Material provided >>

--------------------------------------------------

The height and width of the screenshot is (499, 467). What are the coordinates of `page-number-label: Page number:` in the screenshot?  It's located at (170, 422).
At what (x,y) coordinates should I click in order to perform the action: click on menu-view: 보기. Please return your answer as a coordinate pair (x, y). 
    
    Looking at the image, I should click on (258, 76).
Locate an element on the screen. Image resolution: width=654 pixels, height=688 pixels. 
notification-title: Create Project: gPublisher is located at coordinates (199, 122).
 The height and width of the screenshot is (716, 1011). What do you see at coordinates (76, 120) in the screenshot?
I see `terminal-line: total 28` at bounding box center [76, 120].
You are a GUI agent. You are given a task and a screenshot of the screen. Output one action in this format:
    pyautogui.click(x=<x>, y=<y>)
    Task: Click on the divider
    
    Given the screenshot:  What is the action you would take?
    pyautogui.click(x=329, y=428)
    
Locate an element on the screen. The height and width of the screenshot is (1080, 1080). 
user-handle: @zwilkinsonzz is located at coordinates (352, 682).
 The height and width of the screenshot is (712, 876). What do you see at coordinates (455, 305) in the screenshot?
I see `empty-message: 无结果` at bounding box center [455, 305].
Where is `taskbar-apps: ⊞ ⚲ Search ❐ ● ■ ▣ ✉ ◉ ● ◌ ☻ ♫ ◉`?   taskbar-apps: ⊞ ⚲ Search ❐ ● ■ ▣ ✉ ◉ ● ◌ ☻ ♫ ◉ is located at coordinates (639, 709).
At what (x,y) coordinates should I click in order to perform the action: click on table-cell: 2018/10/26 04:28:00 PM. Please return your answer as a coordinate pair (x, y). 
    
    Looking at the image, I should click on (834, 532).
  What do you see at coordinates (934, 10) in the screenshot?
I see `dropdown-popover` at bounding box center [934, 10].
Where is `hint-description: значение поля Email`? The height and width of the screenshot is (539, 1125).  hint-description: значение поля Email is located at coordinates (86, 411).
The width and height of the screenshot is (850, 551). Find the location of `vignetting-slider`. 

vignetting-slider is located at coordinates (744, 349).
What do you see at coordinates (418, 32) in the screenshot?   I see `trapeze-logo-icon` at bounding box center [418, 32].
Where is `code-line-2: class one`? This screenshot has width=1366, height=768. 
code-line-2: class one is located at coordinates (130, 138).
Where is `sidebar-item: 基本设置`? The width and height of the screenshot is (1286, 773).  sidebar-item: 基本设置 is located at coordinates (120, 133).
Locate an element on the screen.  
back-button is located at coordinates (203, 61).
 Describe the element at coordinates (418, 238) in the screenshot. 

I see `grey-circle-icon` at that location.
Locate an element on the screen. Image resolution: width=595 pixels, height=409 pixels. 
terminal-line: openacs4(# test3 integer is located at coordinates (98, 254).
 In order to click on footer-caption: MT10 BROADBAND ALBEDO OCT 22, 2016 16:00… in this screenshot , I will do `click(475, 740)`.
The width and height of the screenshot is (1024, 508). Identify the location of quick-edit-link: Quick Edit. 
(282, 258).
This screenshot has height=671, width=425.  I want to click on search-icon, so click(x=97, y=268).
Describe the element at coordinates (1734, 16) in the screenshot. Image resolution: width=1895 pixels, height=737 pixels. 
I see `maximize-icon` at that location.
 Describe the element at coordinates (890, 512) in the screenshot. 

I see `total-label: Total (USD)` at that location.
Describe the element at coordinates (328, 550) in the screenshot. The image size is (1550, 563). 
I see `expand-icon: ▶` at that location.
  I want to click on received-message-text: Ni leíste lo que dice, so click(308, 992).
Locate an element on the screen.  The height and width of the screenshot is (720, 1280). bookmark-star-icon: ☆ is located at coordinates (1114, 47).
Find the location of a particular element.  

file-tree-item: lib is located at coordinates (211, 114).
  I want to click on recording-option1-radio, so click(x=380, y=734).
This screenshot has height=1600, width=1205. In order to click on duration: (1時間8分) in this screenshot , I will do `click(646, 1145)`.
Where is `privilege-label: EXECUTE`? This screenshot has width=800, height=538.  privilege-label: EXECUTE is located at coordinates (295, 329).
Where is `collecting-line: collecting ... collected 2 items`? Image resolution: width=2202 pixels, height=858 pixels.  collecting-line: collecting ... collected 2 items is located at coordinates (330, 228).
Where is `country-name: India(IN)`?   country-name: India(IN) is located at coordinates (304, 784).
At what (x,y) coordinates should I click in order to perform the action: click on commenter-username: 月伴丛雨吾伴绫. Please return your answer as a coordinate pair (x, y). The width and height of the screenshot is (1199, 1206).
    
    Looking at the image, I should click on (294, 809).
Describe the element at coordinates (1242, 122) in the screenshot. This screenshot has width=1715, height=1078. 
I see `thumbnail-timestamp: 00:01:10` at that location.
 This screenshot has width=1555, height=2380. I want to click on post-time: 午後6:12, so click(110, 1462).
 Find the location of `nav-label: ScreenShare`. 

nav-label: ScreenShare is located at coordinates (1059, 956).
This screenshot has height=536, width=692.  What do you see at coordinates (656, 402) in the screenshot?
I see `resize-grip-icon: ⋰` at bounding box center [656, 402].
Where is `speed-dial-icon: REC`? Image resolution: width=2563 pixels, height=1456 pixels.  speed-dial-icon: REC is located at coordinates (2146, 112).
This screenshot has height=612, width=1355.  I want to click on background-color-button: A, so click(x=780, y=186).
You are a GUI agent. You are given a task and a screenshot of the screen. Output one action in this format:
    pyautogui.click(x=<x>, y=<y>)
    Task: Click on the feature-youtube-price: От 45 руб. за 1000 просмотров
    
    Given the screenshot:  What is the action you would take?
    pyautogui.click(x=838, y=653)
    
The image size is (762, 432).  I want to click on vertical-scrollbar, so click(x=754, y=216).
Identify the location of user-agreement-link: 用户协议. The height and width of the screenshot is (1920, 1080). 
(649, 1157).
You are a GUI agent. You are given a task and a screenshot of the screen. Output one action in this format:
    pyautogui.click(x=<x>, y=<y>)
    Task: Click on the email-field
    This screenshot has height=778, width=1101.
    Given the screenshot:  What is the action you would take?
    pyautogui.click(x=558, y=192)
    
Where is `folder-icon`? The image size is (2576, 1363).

--------------------------------------------------

Exercise brief >>
Report each line of the listing above that contains the word "Describe", treating uppercase and lowercase letters as distinct.

Result for this exercise >>
 Describe the element at coordinates (418, 238) in the screenshot. 
Describe the element at coordinates (1734, 16) in the screenshot. Image resolution: width=1895 pixels, height=737 pixels. 
 Describe the element at coordinates (890, 512) in the screenshot. 
Describe the element at coordinates (328, 550) in the screenshot. The image size is (1550, 563). 
Describe the element at coordinates (1242, 122) in the screenshot. This screenshot has width=1715, height=1078. 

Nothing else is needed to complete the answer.